Text >>
◇ ◇ ◇ ◇ ◇
By way of contrast, our camera picks up all the information equally over the whole picture. There's no concentration of pixels at the centre of an image, we're presented with all of it at once. Of course, when we're looking at a photograph we can only focus on a narrow part of that image, but all the information is there.

Why is this important? Of all of the differences between our eyes and cameras, I think that this is the one that's most difficult to get our heads around. At least until we become aware of it, and even then it catches me out as often as not. Take this image of a mountain woodland scene taken on a recent excursion to the alps. Walking down the path I was struck by the glossy lime green beech tree left of centre. The photograph doesn't work though, there are too many details competing for your attention. It's one of those scenes that is almost impossible to capture well unless the conditions are on your side, but we'll look at that in a minute.


When Selective Focus Lets Us Down

3D

This is the obvious one. Stereoscopic vision affords us the ability to perceive our surroundings in three dimensions, particularly objects at close range. There are three mechanisms we use to estimate the distance of an object - stereoscopic vision, experience and motion. If we know how big an object is, we can estimate its distance depending on its size independent of stereoscopic vision, similarly, if we know the type of object we're looking at our brain is quite good at interpolating that object's speed to distance. Surprisingly, our 3D vision is only reliable to about 6 m (!). Nevertheless, the fact that we perceive in 3D is very different to the way a single lens camera depicts an image. We're afforded an instant snapshot of a scene. We can only discern the three dimensional context based on visual cues that we're familiar with.

Dynamic Range

Dynamic range is the difference in light intensity between the darkest and lightest parts of a scene. Photographers like to talk in terms of stops, a stop being a doubling or halving of the amount of light. A good camera can differentiate up to 14 stops of light at its native ISO (the standard ISO of the camera, not necessarily the lowest). That's a factor of 16,348 from the darkest point to the lightest point. Impressive, huh? Sure. Until you realise that the eye is able to distinguish 18-20 stops - up to a factor of just over a million. So the eye is 64x better at distinguishing between light and dark than your camera.

So How do we Overcome the Deficiencies of our Cameras?

To make good images, we have to compensate for these differences and bring the viewer's eye to the subject of the photo using some tricks. This is the art of composition, creating a strong image using the tools available to us. 

There are ways of overcoming our cameras' 'deficiencies' (actually I prefer to think about differences between eye and camera rather than deficiencies of the latter - our cameras are actually pretty advanced tools): In order to overcome issues associated with dynamic range, we can take multiple shots at different exposure settings and combine them either in camera or in post-production (high dynamic range or HDR images). There are numerous techniques for enhancing the 3D-feel of our images, for example by shooting low to the ground or using a wide angle lens. The aim of all these techniques is to lead the viewer's eye to the subject of our composition. There are also numerous composition tricks we can use to do this, structuring our photos using the rule of thirds or the golden rule, geometry, leading lines and the like. There's plenty of good content out there on how tame our cameras to compensate for these differences.
◇ ◇ ◇ ◇ ◇
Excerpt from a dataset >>
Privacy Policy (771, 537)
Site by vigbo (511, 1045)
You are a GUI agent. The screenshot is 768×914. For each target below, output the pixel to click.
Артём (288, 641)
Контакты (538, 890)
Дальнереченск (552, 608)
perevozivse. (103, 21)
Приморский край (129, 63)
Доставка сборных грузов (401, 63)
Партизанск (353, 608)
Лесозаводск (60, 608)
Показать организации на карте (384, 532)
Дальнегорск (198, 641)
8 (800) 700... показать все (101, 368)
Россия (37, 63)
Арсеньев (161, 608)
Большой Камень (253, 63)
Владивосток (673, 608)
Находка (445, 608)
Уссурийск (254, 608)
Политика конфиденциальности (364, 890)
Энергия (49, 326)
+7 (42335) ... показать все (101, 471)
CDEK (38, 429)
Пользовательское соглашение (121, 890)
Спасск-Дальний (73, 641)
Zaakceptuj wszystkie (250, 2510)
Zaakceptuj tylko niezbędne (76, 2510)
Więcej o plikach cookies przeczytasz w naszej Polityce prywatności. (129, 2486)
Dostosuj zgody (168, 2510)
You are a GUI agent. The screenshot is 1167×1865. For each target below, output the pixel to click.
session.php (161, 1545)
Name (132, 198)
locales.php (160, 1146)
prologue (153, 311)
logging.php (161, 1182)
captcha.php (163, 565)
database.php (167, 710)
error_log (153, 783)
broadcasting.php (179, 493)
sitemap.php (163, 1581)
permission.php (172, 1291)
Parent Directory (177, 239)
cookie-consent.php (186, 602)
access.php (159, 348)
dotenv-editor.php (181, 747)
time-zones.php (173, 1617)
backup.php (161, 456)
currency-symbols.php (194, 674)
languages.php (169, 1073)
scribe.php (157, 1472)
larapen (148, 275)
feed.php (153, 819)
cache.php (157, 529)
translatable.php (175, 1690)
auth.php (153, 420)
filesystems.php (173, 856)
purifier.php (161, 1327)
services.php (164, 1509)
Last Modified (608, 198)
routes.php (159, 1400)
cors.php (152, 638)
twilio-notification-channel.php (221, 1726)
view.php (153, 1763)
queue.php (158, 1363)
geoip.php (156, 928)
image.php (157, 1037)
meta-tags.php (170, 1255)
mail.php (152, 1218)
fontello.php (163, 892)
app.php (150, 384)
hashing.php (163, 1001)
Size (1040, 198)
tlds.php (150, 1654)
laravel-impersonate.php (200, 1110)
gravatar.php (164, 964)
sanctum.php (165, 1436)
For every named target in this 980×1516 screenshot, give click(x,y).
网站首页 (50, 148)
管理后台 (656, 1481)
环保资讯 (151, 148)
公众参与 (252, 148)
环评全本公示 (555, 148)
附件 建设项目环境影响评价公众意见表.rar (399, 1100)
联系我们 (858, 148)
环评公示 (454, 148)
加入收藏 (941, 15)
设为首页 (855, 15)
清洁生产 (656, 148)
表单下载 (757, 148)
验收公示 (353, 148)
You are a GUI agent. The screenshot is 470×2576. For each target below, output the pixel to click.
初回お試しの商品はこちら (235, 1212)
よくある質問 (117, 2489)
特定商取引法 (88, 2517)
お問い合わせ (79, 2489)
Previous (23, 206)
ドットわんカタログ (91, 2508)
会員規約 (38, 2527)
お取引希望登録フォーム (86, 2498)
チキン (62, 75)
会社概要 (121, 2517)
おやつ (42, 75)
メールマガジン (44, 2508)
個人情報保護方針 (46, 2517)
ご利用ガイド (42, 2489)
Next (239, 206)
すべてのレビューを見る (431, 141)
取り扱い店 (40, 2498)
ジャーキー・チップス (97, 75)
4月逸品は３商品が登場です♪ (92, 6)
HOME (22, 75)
◇ ◇ ◇ ◇ ◇
Task set >>
[a] According to the text comparing eyes and cameras, why doesn't the photograph of the mountain woodland scene work? Answer in one to three sentences.
[b] Write the next part of the text on how eyes and cameras differ, starting after its last sentence.

Answers to the problems >>
[a] It doesn't work because too many details compete for the viewer's attention. The glossy lime green beech tree that struck the author on the path doesn't stand out in the photograph.

[b]
Vision focus isn't so easy though and requires that we think about our images slightly differently. One way of understanding how to bring the viewer's attention to the subject of our image is to think in terms of separation: How can I separate the subject of my photo from its environment in order to make it clear to the viewer that this is what the image is about? Of course, this pre-supposes that we know what the subject of our image is ourselves, which isn't always obvious, particularly when it isn't even a concrete object.

Achieving Separation

What do I mean by separation? It's the skill of highlighting the subject of your image in such a way that it's obvious to the viewer what the photo is about. This separation can be subtle or obvious, there are a number of tricks we can use. I want to mention five here. The list is not exhaustive and they can all be combined with one another for more or less effect. Sometimes using just one of them can lead to really strong images though.

Light

Light is the easiest of the five tools to use. The eye naturally falls on the brightest parts of an image. Spotlights pick out the members of a band at a concert to focus your attention on them rather than the mess of back stage. Parts of our image that are unintentionally bright distract the eyes and pull them away from what we want the viewer to look at. 

Of course, we can turn this on its head and use dark to highlight the subject of the image, but the default setting is that light attracts. By using light to emphasise the subject of our photograph, we're effectively shining the spotlight on it. Woodland can be very effective for this, such as this picture of wood sorrel. On a stormy day gaps in the clouds can yield similar effects, such as the photo of Cinque Torri in the Dolomites in my gallery.

Spotlight On Sorrel


Colour

After light, the next most obvious tool to draw your viewer's attention to the subject of your image is colour. Bold, saturated colours are more effective than muted, pastel colours (think of text highlighters!). Many photographers will talk to you about colour theory and complementary colours. All well and good, but instinctively I think we know which colours work together and which colours contrast (if we didn't it wouldn't work).

The red-purple marsh orchid really stands out here against the lush green spring grass of this Bavarian pastorale.

Outstanding in its Field

Depth of Field

Depth of field is the relative distance in front of and behind the focal plane of the camera that is effectively in focus. A narrow depth of field means that focus is restricted to a short distance around the focal plane, a wide depth of field puts more of the image into focus.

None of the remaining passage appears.